**What is needed**
Only the lines below starting at the one that contains "Image resolution: width=988, height=2576." and ending at the one that contains "公視時代迷你劇《奇蹟的女兒》 (69, 1328)" are to be reproduced, exactly and with both ends kept.

————

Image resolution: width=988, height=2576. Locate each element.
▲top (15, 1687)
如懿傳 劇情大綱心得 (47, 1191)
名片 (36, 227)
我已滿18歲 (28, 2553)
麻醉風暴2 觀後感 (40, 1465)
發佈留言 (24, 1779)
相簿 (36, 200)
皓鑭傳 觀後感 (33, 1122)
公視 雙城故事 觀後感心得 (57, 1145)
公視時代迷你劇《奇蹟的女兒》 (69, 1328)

————

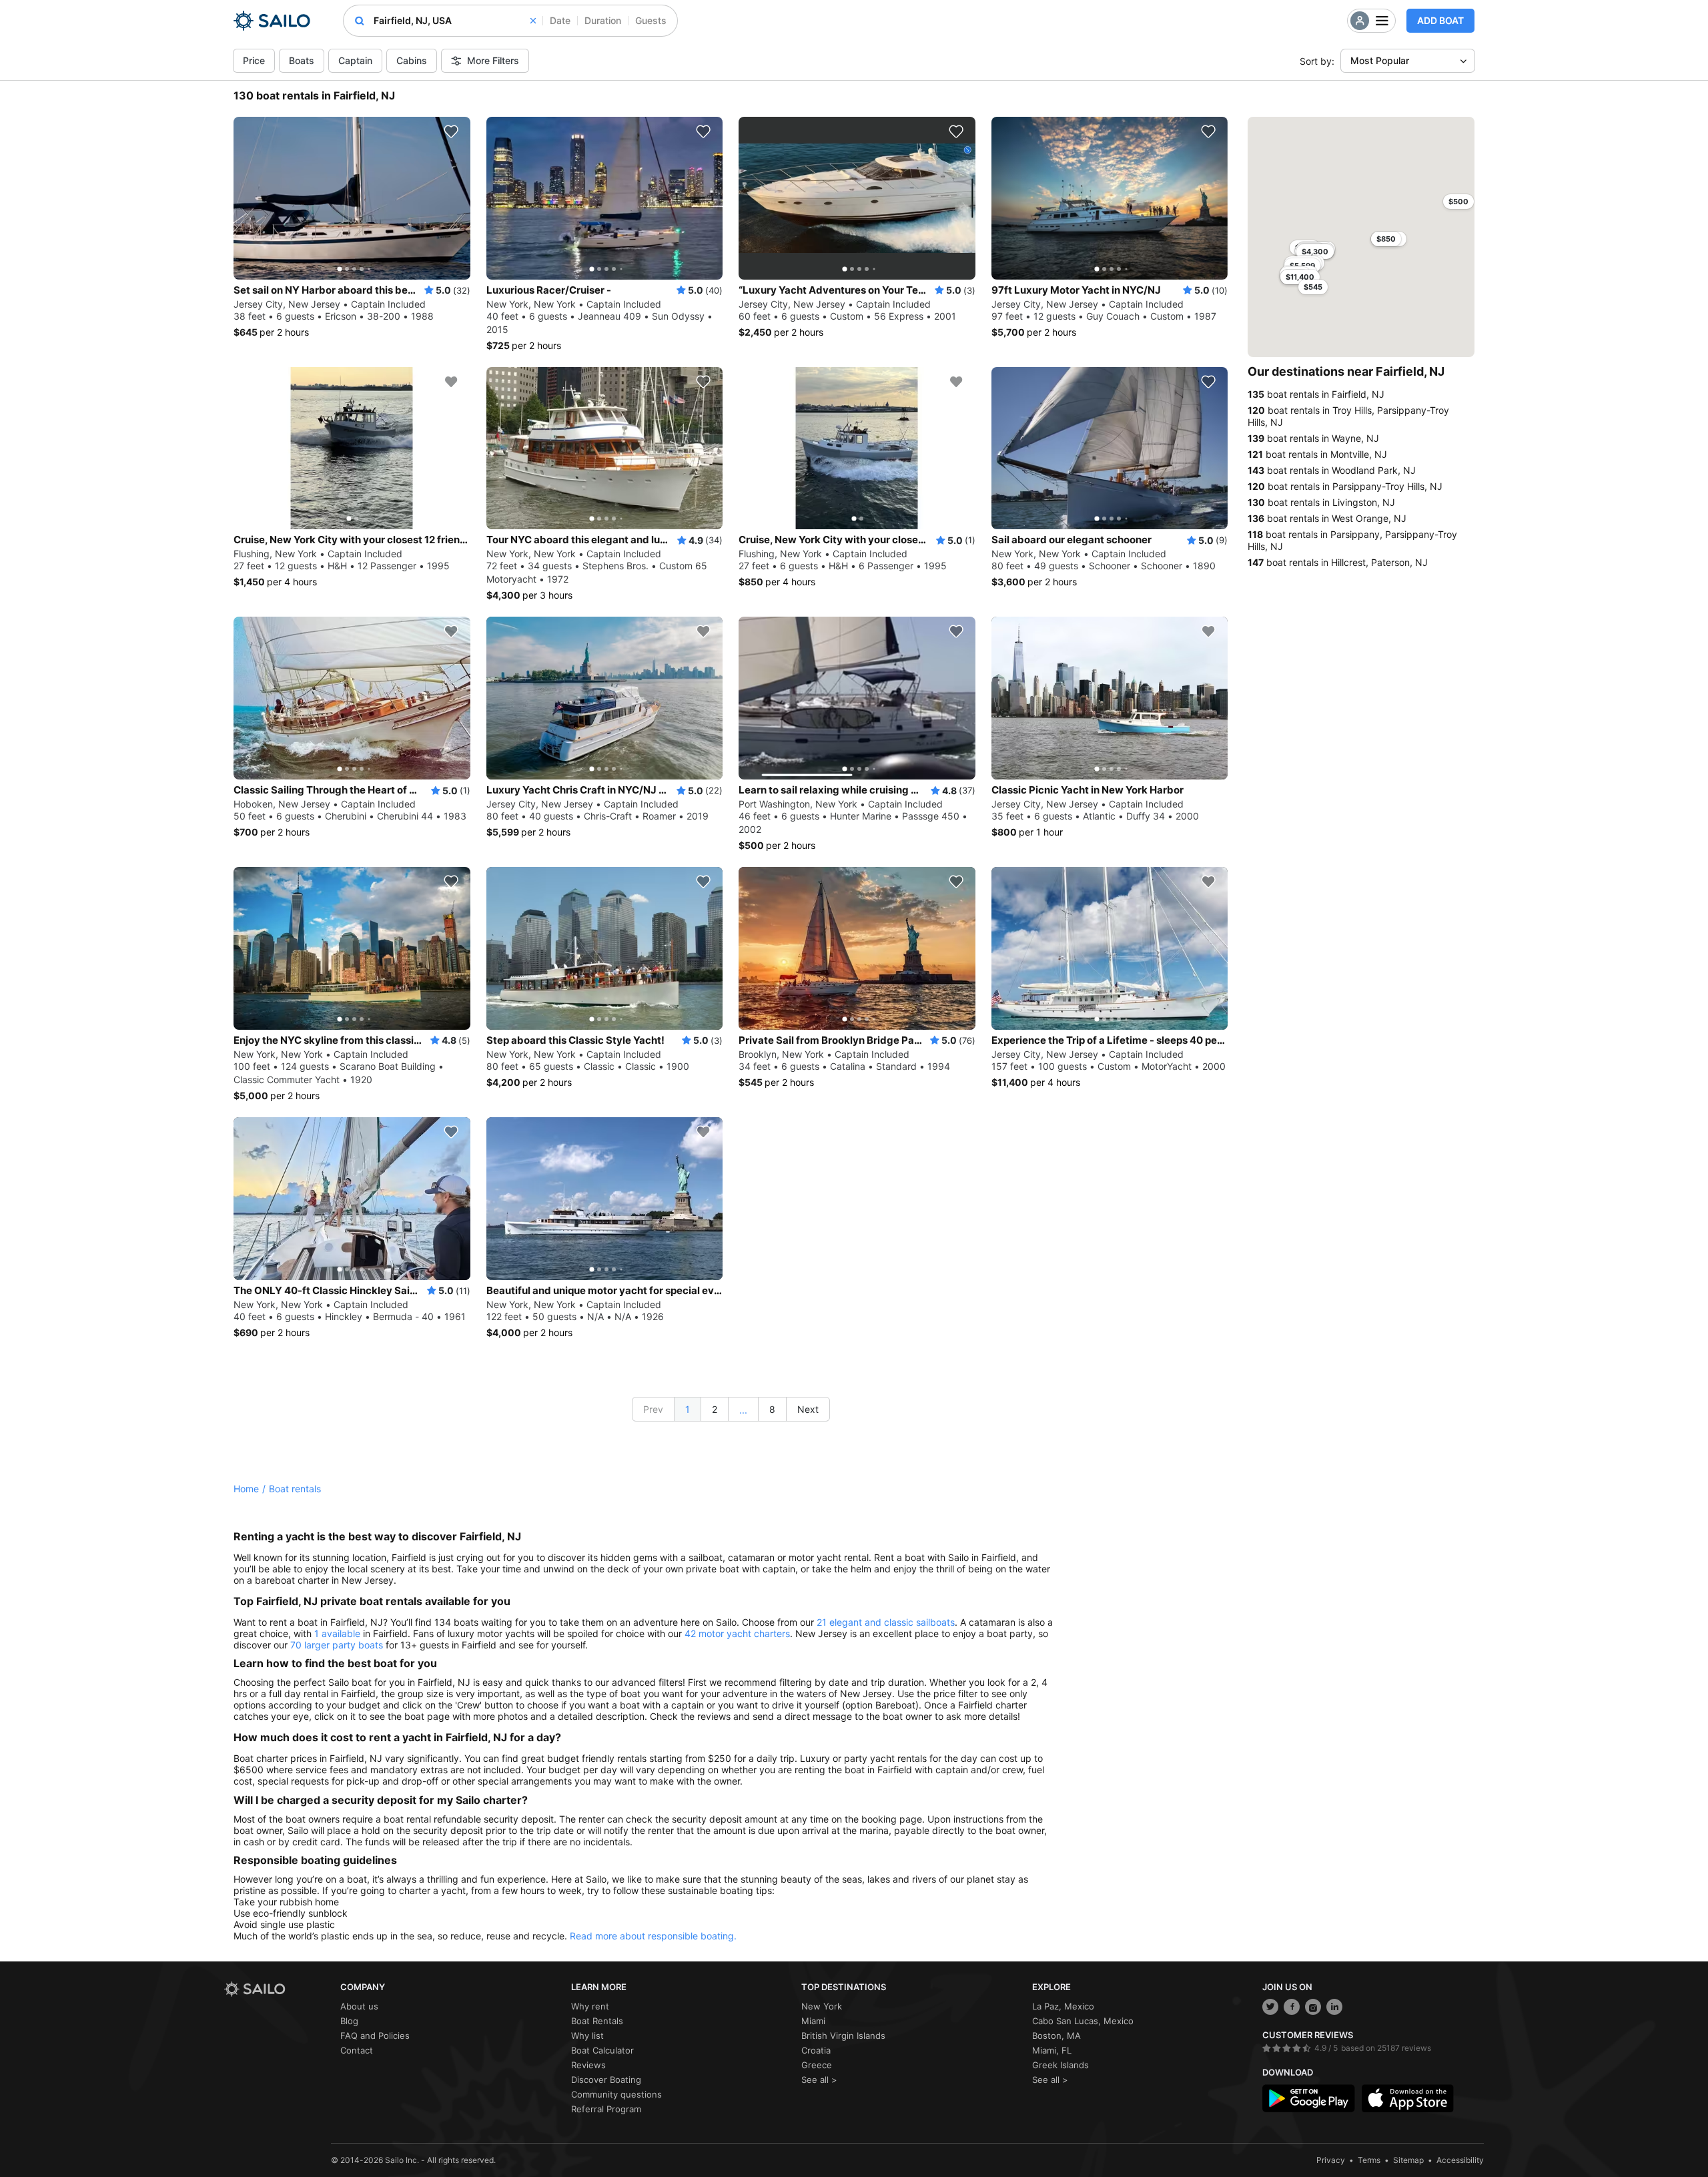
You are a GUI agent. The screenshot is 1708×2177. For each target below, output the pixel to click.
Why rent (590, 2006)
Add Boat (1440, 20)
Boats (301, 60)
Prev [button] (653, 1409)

————

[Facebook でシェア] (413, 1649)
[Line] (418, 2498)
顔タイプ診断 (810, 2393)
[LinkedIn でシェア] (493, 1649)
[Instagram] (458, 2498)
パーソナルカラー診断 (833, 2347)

————

**Answer area**
Image resolution: width=988, height=2576. Locate each element.
▲top (15, 1687)
如懿傳 劇情大綱心得 (47, 1191)
名片 (36, 227)
我已滿18歲 (28, 2553)
麻醉風暴2 觀後感 (40, 1465)
發佈留言 (24, 1779)
相簿 (36, 200)
皓鑭傳 觀後感 (33, 1122)
公視 雙城故事 觀後感心得 (57, 1145)
公視時代迷你劇《奇蹟的女兒》 (69, 1328)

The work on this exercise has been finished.